===== Source data =====
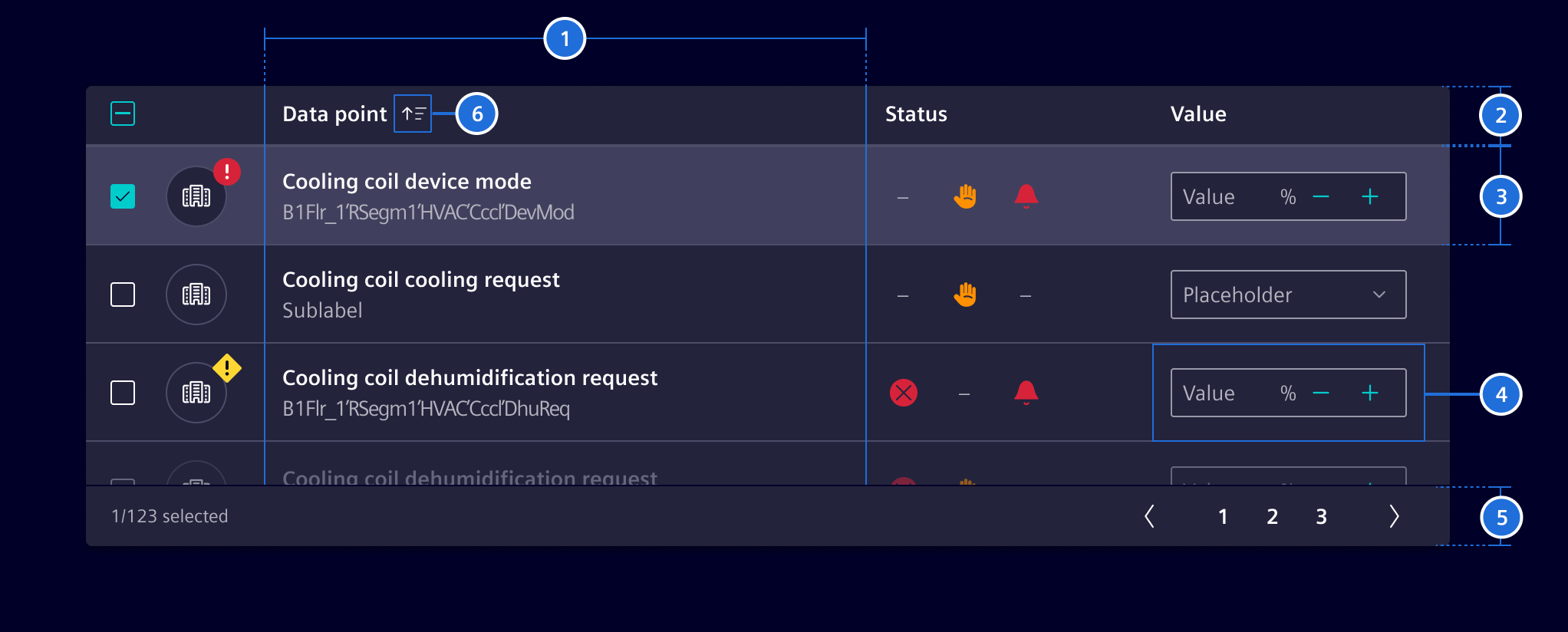Click building icon for Cooling coil device mode
This screenshot has height=632, width=1568.
pos(196,196)
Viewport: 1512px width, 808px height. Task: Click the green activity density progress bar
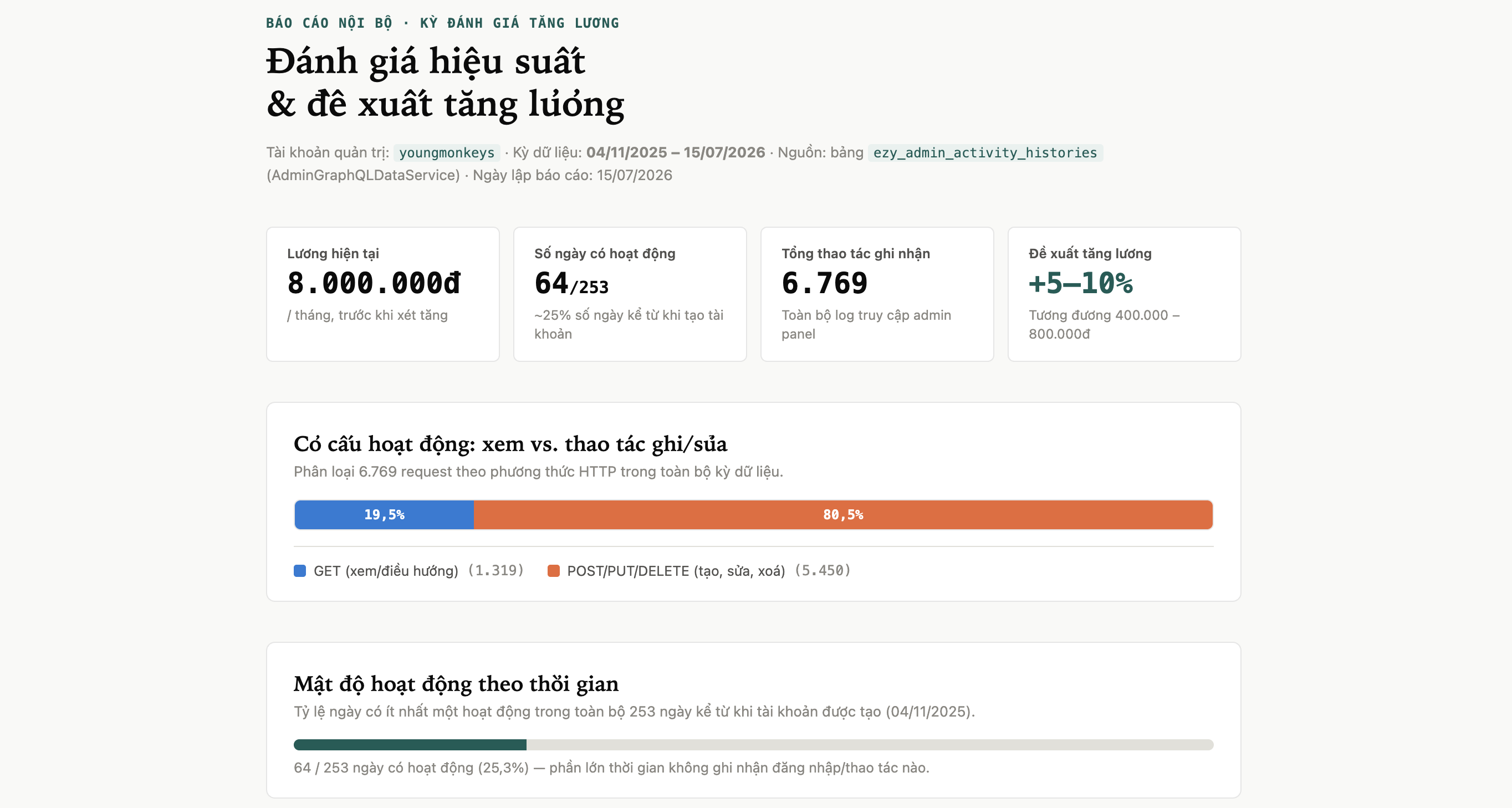(410, 745)
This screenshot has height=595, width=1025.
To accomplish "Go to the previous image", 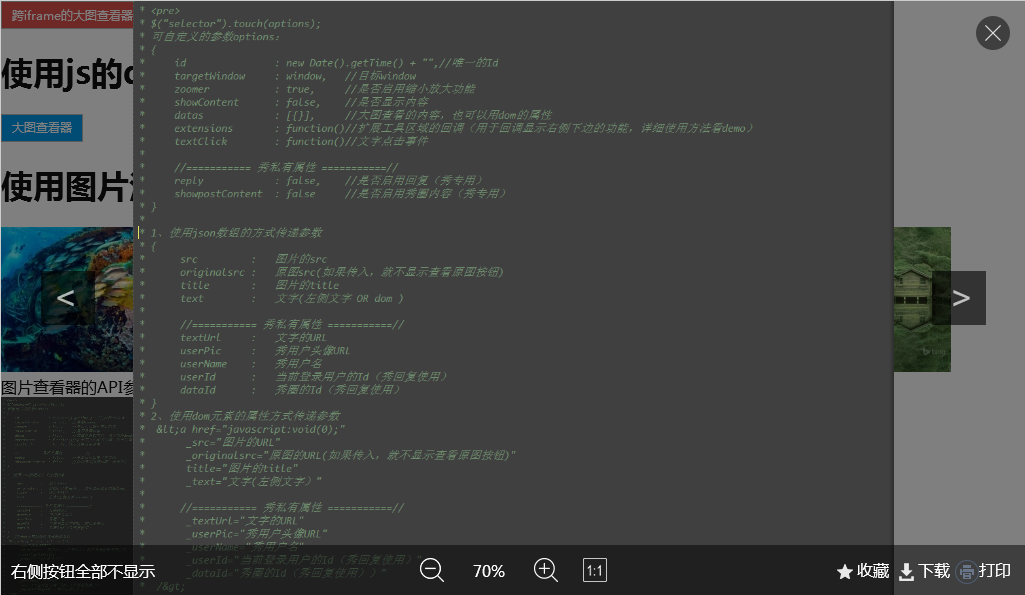I will (x=66, y=298).
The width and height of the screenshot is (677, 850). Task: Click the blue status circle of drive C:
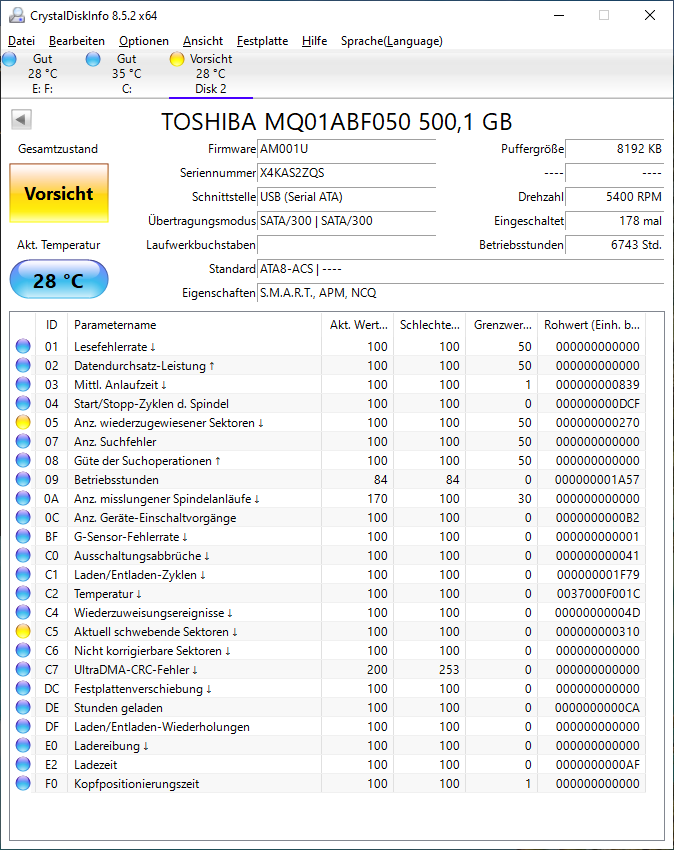click(93, 59)

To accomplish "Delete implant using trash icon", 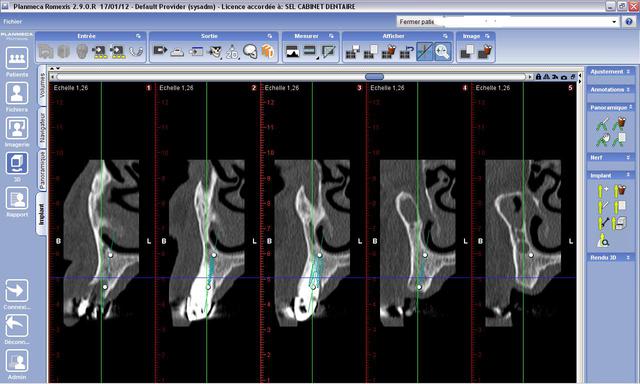I will [x=620, y=190].
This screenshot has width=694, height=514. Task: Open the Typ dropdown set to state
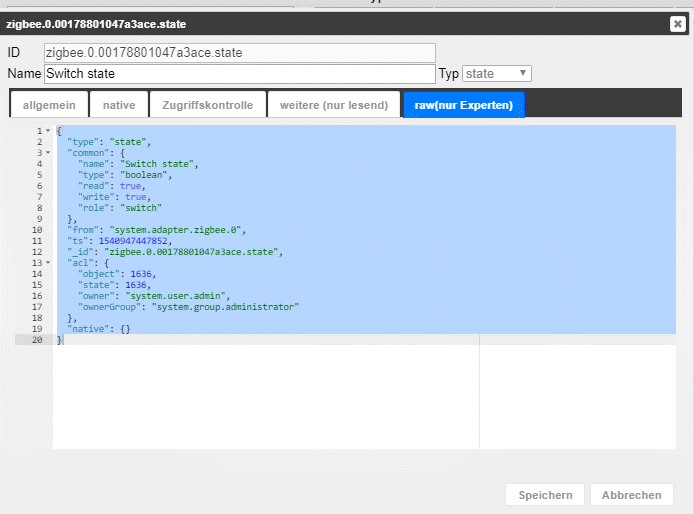pyautogui.click(x=497, y=74)
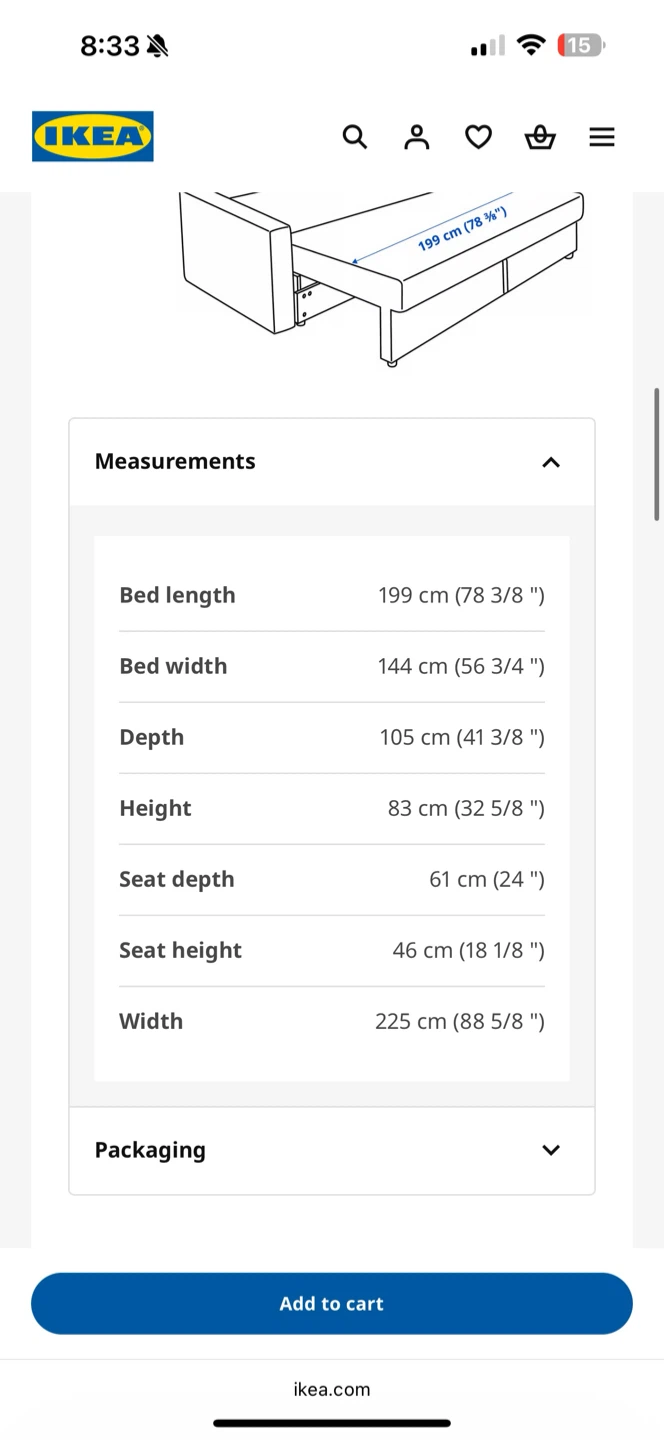Tap the ikea.com address bar
This screenshot has width=664, height=1440.
click(x=332, y=1389)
=====
Instructions for the task:
Without the pictures, repeat exactly the lines running from the line containing "This screenshot has width=694, height=514." through the end of the data, both ends included.

Result of this exercise:
This screenshot has width=694, height=514. Task: Open the Typ dropdown set to state
pyautogui.click(x=497, y=74)
Tap the ikea.com address bar
This screenshot has width=664, height=1440.
click(x=332, y=1389)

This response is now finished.